Dal video di Middleton traspare un certo senso di speranza e conforto, ma anche il desiderio di parlare della malattia con realismo e concretezza. “Gli ultimi nove mesi sono stati incredibilmente difficili per la nostra famiglia”, ha ammesso Middleton, “e abbiamo dovuto trovare un modo per navigare in acque tempestose e strade sconosciute”. Il percorso però non è finito: “Il mio obiettivo è ora fare ciò che posso per rimanere libera dal cancro”, ha detto, aggiungendo che “sebbene io abbia finito la chemioterapia, il mio percorso di guarigione e di pieno recupero è lungo e devo continuare a prendere ogni giorno come viene”.

Convivere col cancro

Come spiega Middleton nel video, convivere col cancro è “complesso, spaventoso e imprevedibile per chiunque, soprattutto per le persone più vicino a te”, e costringe a fare i conti con le proprie “vulnerabilità in un modo che non avevi mai considerato prima”. Soprattutto, è un percorso che inizia con la diagnosi ma non finisce al termine della terapia. Ricevere una diagnosi di tumore è un momento traumatico: può fare sentire sopraffatti, spaventati e ansiosi, tra una serie di informazioni spesso difficili da comprendere e metabolizzare e una nuova e complicata fase della vita che si prospetta. Ansia, rabbia, frustrazione e stress sono alcune delle emozioni che chi scopre di avere un tumore può ritrovarsi a provare. 

Per questa ragione il supporto medico e il modo in cui viene data la diagnosi diventa centrale. La dottoressa Laura Baum, oncologa medica presso lo Yale Cancer Center, ha spiegato a Valigia Blu: “Molti credono che dare cattive notizie faccia semplicemente parte dell’‘arte della medicina’. In realtà, la comunicazione in medicina è un’abilità acquisita che risulta più facile ad alcune persone rispetto ad altre, ma che può essere insegnata, appresa, praticata e migliorata. Nel campo delle cure palliative, si parla addirittura della comunicazione di cattive notizie come di una ‘procedura medica’, perché richiede una precisa competenza di alto livello”. 

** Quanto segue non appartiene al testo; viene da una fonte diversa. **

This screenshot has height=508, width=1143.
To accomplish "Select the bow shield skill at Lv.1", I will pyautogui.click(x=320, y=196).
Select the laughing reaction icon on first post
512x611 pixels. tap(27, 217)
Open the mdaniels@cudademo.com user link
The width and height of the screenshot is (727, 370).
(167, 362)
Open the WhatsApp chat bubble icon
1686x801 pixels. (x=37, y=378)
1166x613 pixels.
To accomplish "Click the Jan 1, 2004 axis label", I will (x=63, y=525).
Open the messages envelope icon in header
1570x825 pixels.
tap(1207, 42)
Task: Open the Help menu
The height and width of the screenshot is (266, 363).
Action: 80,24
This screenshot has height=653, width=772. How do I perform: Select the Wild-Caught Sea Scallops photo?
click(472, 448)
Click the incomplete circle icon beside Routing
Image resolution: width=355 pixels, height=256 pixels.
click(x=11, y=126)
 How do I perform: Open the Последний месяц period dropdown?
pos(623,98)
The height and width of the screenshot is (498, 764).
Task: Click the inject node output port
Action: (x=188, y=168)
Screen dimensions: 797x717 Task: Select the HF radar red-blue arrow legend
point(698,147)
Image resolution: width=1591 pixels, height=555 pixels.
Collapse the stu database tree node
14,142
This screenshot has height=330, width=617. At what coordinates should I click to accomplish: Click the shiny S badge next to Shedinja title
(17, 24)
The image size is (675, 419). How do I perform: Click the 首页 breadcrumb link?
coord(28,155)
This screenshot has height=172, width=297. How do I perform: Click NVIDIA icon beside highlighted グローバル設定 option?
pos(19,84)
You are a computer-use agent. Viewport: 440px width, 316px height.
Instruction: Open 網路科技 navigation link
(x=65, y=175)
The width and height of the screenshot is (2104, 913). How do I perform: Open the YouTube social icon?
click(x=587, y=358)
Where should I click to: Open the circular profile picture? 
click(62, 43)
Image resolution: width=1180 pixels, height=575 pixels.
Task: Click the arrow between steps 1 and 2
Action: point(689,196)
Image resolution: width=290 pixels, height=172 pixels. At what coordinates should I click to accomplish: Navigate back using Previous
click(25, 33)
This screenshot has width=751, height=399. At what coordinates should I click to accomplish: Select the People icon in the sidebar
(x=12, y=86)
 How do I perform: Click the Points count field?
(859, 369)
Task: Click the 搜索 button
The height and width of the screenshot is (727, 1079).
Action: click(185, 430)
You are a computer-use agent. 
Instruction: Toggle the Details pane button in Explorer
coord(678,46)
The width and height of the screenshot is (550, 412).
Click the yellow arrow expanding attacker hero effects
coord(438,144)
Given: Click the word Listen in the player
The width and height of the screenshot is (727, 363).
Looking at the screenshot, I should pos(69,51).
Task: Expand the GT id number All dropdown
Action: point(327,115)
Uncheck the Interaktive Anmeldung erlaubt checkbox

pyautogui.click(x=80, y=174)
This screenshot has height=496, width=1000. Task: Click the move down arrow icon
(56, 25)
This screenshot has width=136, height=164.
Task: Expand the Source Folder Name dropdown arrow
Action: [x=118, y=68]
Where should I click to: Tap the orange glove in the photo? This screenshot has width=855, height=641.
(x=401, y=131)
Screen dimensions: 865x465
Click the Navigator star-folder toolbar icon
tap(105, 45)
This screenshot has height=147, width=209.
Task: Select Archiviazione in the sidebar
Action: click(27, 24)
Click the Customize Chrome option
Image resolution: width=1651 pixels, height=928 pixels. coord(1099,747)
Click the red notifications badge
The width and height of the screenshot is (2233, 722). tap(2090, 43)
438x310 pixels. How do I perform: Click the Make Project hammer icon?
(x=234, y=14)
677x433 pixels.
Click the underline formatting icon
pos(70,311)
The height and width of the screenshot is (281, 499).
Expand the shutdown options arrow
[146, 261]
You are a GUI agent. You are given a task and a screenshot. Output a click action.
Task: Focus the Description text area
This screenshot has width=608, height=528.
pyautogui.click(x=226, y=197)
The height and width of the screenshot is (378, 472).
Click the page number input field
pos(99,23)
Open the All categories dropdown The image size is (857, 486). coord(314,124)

Baum spiega che “un acronimo per comunicare le cattive notizie è SPIKES, che si riferisce al Setting (dove viene data la notizia), alla Percezione (ciò che il paziente già sa), all’Invito, alla Conoscenza, alle Emozioni (affrontare le emozioni del paziente e trasmettere empatia) e al Supporto. Il medico deve preoccuparsi di fornire la diagnosi tenendo conto di questi passaggi e di essere al corrente delle emozioni del paziente e della famiglia per tutto il tempo, per rispondere in modo appropriato e affrontare i segnali emotivi nel corso della visita”. 

Secondo Baum, infatti, “il modo di dare la notizia, di fornire informazioni e di sostenere il paziente e la famiglia è molto importante, innanzitutto per aiutarli a elaborare l’informazione e a capire che hanno questa nuova diagnosi seria” con cui fare i conti. Come detto, è un momento traumatico, e come tutte le volte che “si verificano eventi traumatici”, sostiene l’esperta, “la comunicazione nel nostro cervello è notevolmente disturbata. Un’assistenza formata sui traumi aiuta il paziente a controllare le cose che può controllare (i sintomi del trauma) per ottenere un maggiore senso di controllo e una minore dipendenza da meccanismi di reazione malsani”.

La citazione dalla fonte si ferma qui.